You may find other charities useful like Brain Tumour Support. Amongst other things they organise peer to peer calls with people in your situation and for patients. I found that really helpful as online forums can feel a little impersonal at times. I am still in touch with people now who I met through those calls

Hi HW66

Thank you for your reply.

You have provided me with lots of information. I hadn't realized that what B is having is the same care as everyone else is offered, I initially believed it to be tailor made for him, quite naive  probably, or maybe just hopeful. So basically to begin with it's a one size fits all ... 

Am I right in saying that Immunotherapy isn't available in this country on the NHS?

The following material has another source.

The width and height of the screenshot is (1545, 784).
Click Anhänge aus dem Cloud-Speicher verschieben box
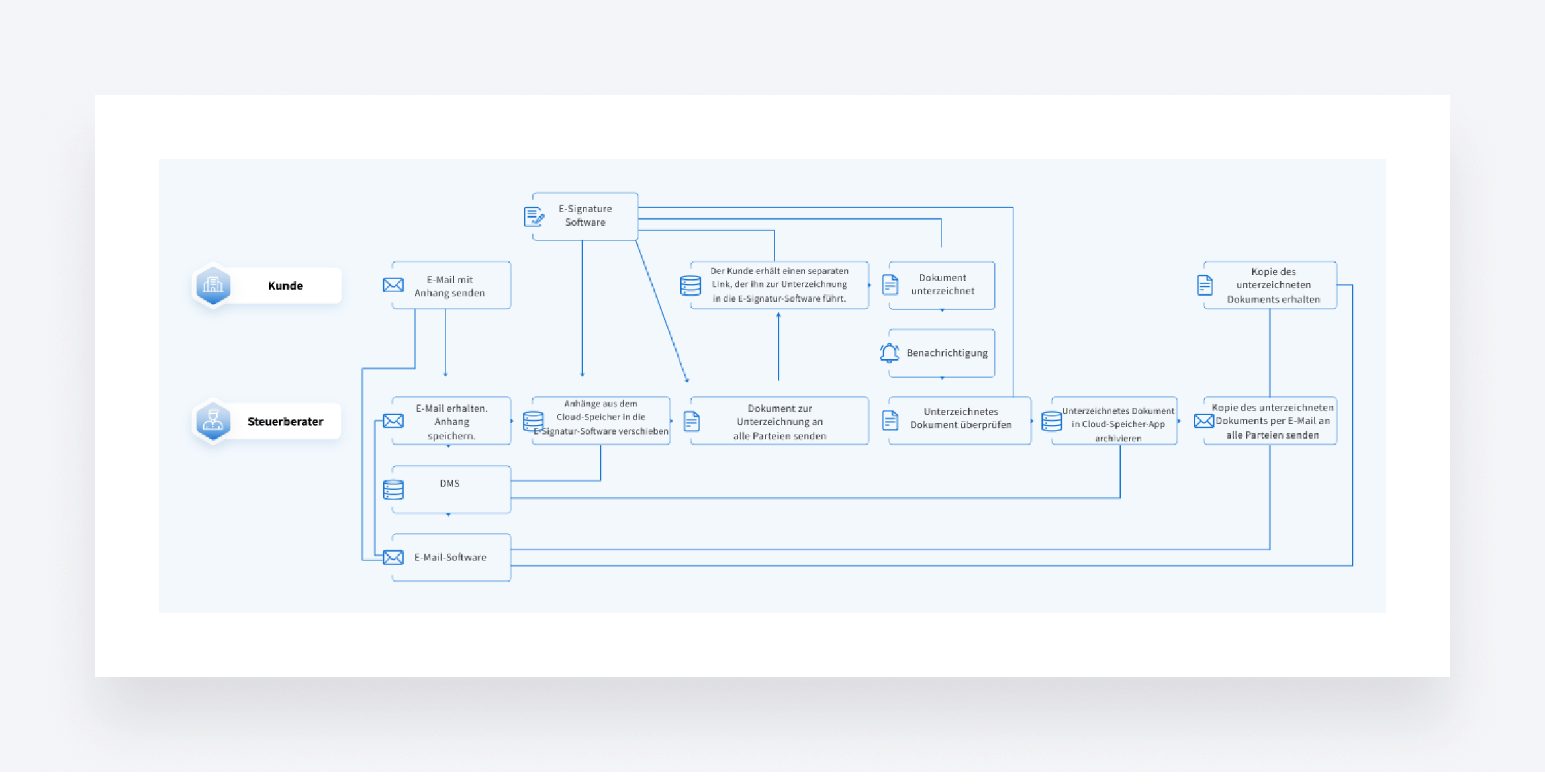pos(601,417)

Can you explain what you mean by your statement

'bone up on the pathology of your son's tumour eg IDH, methylation etc, other mutations. You may find something helpful for future targeted treatment'

B had a call from his Surgeon a couple of weeks ago, asking for permission to do a whole genome sequencing on his tumour, maybe this is what you mean? As they said it can take up to 4 months for the results, I would have thought it would be something they did earlier.

Sorry I'm coming across as a bit thick, but I've only just started to look into the whole thing. I've been too lost in my emotions of sadness and despair at his diagnosis that I haven't until now had the strength to reach out. 

As a side note, I cant believe how little money is put into research for brain tumor's, I was flabbergasted.